(CHALLENGE):
How many lines in the records contain the string "Image"? Reply with the number alone.

Element lookup records:
• • • •

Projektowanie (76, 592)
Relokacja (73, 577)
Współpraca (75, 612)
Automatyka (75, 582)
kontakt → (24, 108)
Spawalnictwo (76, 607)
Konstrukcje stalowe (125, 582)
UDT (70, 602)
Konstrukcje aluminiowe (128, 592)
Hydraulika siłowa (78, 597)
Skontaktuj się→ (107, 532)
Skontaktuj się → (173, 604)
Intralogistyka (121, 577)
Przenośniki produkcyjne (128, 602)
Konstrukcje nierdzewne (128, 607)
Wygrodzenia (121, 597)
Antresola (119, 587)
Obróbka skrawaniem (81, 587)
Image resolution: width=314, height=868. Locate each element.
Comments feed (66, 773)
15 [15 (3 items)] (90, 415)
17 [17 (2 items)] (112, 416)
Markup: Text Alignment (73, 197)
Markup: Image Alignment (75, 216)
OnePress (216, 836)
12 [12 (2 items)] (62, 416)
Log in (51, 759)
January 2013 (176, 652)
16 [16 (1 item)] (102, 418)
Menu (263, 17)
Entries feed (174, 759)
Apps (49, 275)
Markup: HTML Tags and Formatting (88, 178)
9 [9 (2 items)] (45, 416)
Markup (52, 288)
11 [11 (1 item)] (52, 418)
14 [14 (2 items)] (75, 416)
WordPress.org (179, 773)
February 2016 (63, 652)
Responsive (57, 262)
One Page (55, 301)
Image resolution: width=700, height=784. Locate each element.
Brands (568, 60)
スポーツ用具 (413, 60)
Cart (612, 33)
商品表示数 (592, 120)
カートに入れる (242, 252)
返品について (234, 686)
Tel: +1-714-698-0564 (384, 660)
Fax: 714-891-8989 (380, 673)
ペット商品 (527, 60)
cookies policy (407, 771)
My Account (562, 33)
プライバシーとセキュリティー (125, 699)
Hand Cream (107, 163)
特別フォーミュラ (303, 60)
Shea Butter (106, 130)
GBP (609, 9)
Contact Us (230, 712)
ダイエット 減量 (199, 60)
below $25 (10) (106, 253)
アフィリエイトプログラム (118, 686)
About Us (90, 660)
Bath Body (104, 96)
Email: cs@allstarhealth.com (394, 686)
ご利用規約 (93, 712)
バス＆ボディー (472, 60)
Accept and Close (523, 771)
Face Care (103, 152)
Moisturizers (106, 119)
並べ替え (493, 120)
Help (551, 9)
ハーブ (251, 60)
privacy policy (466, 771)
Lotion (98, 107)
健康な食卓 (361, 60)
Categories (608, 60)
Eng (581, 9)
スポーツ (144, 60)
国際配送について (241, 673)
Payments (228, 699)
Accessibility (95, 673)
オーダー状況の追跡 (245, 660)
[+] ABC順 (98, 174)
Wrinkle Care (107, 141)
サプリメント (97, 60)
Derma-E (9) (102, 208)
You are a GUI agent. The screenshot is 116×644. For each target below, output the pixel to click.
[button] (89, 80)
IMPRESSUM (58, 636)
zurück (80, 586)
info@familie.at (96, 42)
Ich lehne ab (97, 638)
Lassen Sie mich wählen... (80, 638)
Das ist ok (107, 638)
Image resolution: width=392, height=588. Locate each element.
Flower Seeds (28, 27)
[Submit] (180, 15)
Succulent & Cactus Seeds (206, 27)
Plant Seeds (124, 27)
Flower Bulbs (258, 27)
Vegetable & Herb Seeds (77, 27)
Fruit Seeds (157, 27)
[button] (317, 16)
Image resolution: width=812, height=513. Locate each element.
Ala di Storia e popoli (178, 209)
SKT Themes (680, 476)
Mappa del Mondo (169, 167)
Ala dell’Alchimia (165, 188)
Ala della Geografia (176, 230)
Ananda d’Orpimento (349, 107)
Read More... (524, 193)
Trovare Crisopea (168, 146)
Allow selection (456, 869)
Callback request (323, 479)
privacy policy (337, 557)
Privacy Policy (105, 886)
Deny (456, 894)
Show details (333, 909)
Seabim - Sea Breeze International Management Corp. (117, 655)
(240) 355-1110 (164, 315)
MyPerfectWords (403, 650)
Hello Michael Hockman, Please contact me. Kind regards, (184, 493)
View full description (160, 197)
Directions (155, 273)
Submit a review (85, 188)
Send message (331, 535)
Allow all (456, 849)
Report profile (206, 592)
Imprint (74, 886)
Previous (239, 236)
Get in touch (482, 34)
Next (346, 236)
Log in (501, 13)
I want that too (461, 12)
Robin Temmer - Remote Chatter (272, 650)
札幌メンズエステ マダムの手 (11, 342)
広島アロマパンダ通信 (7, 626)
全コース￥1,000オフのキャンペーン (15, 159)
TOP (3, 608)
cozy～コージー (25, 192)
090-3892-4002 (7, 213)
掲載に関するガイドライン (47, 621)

• • • •

(PROBLEM SOLUTION):
5